Do these new budgets and targets allow you to meet your overall sales goals? You may find you’re able to hit targets for a certain channel directly (paid search, for example), but will still be behind overall. If that’s the case, reference your impression share or share of voice metrics, competitive insights, and tools like Moz or Google Trends to see if it’s realistic to push for even more sales volume if your existing forecasts don’t meet your goals.
If these things indicate little room for potential growth, revise your sales volume targets and expectations down to account for this new post-COVID normal. In this instance, your opportunity for potential growth will lie in high-funnel channels (e.g. programmatic advertising, digital video ads, traditional media buying) to reach more potential new customers. Just be sure to account for how many conversions or sales these high-funnel channels actually assist with to make sure you’re putting your advertising budgets to good use.
Focusing on profitability
If your primary goal is profitability, reference the same trends and answer the same set of questions as above. Again, pay close attention to the last month or two as the economic recession has begun settling itself in for the long haul. Whatever you’re witnessing, plan on those year-over-year trends continuing.

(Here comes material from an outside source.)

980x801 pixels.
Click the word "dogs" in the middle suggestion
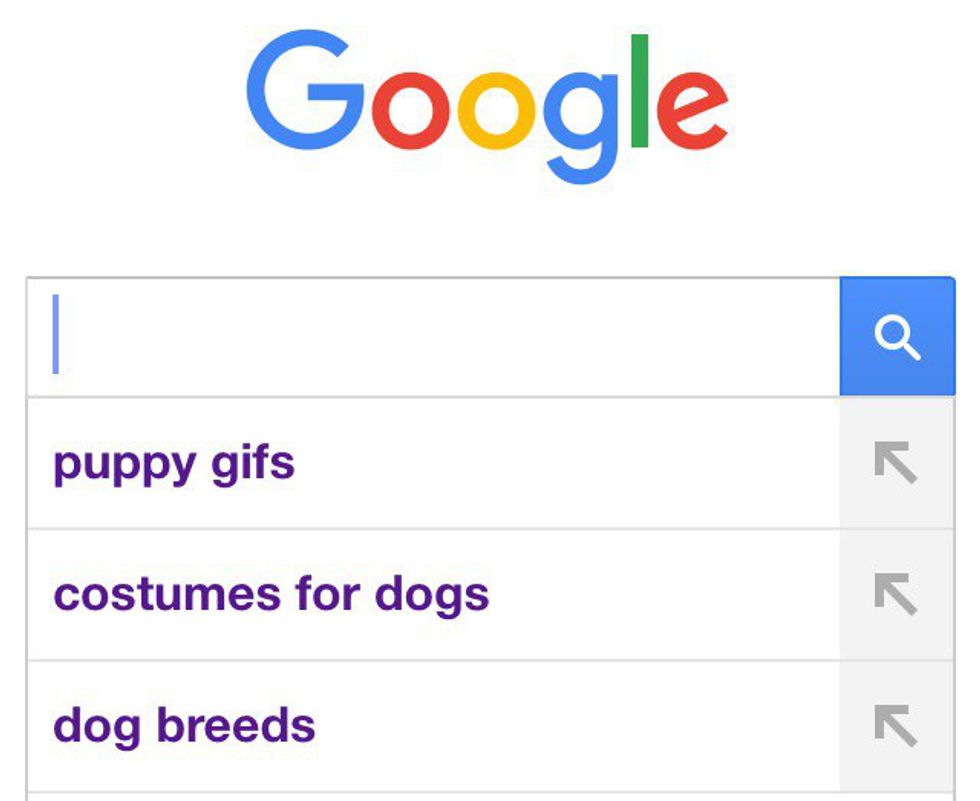click(x=432, y=597)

Then, taking into account seasonality, forecast what your campaign budgets should be by month or by week given your desired ROAS or ROI levels.
Instead of having to adjust your budgets up in order to hit a desired sales volume threshold, you may find that your forecasted budget is lower than you originally anticipated coming into 2020. You’re likely going to have to cut budgets down or pause certain campaigns entirely that just aren’t profitable right now as changes in conversion costs and/or demand have negatively impacted your trends. If this is happening to you, plan on taking that budget you’re now cutting out of your certain paid campaigns and reinvest any potential remaining funds into other channels or savings (assuming such funds aren’t wiped out by lower sales volume).
This opportunity to maintain a certain profit margin will likely result in less overall revenue and return for your business as a whole. The goal here is to stay profitable enough where you don’t have to make significant cuts to your overall business. Sacrifice what you need to in paid digital advertising to stay afloat and maintain viability throughout the duration of this economic recession.
One more thing to keep in mind
As we’re still in the early stages of vast uncertainty, be nimble and reactive as economic circumstances change. You may find yourself doing a lot more re-forecasting on a consistent basis this year and next year due to fluctuation in economic climate and outlook. Just remember everyone else is in the same boat as you — nobody knows what’s coming in the next year or two, let alone the next few months.